Espressioni impressionanti

ASSOLUTAMENTE Sì Assolutamente no. Basta sì (sei volte più corto).

IN TEMPO REALE Esiste un tempo irreale? In tempo reale vuol dire subito o contemporaneamente. Usiamo queste espressioni, sono meno artificiali.

MISSION e VISION La prima lasciatela ai missionari, l’altra agli ottici. Spiegate invece cosa volete fare, che è meglio.

PRECIPITAZIONI ATMOSFERICHE Pioggia televisiva: evitatela.

STRAORDINARIO È l’aggettivo più ordinario in circolazione. Notevole, insolito, sorprendente, inatteso, eccellente, speciale, strepitoso, formidabile, sbalorditivo, fantastico, fenomenale, mozzafiato: guardate quante possibilità offre la lingua italiana.

I VOSTRI COMMENTI
    • Giovanni Rufi | 19 giugno 2012 alle 23:05

      Assolutamente straordinario! Non posso esimermi dal commentare in tempo reale!
      A parte gli scherzi, io tradurrei questi consigli nel vecchio “parla come magni”, e non c’è niente di più semplice e saporito del buon vecchio pane e salame.

    • Antonella | 19 settembre 2012 alle 13:54

      Non penso di sbagliarmi, ricordando che i primi ad utilizzare (o abusare?) in TV del termine “assolutamente” (molte volte non specificando nè il successivo sì nè il no)furono i ragazzi del Grand Fratello … ecco: non c’è bisogno che continui. E’ già tutto chiaro!!! (Scusate l’abuso di punti esclamativi, ma non ne posso fare a meno).

    • armando damiani | 21 gennaio 2013 alle 18:36

      E vogliamo tacere l’uso sciagurato dell’avverbio “piuttosto” usato, come moda comanda, a mo’ di disgiuntivo al posto di “o”, “ovvero” e via disgiungendo?

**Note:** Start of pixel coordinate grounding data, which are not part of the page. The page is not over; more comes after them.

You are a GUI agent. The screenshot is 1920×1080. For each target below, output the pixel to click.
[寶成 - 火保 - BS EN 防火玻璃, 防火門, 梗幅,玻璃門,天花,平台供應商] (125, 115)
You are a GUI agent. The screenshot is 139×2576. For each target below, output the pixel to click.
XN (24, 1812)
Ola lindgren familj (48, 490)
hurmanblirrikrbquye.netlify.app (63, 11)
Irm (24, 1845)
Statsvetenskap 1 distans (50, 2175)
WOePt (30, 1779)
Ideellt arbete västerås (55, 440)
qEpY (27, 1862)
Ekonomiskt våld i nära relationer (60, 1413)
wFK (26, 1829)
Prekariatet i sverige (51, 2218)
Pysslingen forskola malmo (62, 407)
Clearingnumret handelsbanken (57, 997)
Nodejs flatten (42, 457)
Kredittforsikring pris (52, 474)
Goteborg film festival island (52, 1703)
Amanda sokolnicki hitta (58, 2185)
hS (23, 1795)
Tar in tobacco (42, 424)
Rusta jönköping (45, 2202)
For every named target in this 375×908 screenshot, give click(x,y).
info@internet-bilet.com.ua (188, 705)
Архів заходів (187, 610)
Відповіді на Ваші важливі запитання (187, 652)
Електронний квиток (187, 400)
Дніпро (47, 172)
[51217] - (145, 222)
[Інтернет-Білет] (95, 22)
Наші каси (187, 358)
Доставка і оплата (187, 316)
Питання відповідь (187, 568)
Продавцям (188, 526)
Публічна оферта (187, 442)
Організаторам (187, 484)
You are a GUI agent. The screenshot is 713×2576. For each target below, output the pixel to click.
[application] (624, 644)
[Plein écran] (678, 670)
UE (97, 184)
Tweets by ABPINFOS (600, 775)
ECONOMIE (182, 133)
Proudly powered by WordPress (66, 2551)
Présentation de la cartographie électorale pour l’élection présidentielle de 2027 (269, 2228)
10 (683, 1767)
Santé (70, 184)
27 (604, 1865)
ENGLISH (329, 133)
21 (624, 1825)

Poi c’è il linguaggio “contaminato” da un politichese “identitario”, ma quella è un’altra triste vicenda.

    • Mario Signorelli | 20 ottobre 2013 alle 10:27

      Concordo su tutto, tranne che su “in tempo reale”: si dice per distinguere, in campo informatico, un dato aggiornato immediatamente da uno che verrà aggiornato successivamente, per cui dire per es. “il mio estratto conto è aggiornato subito” a mio parere non rende l’idea.
      Cordialmente, Mario Signorelli. Pavia, 20 ottobre 2013

    • Mario Cei | 24 settembre 2014 alle 16:34

      Concordo su tutto. Del resto, uno dei libri che cito ad esempio in qualche mio seminario di comunicazione è: “L’italiano, lezioni semiserie”. Mi piacerebbe parlarne con l’autore e prenderlo come spunto per uno spettacolo teatrale.
      Se devo fare una scelta, nello stupidario dell’oggi, trovo che una delle piaghe maggiori sia il “piuttosto che” usato a sproposito. Quando poi lo sento dire in TV, vado su tutte le furie!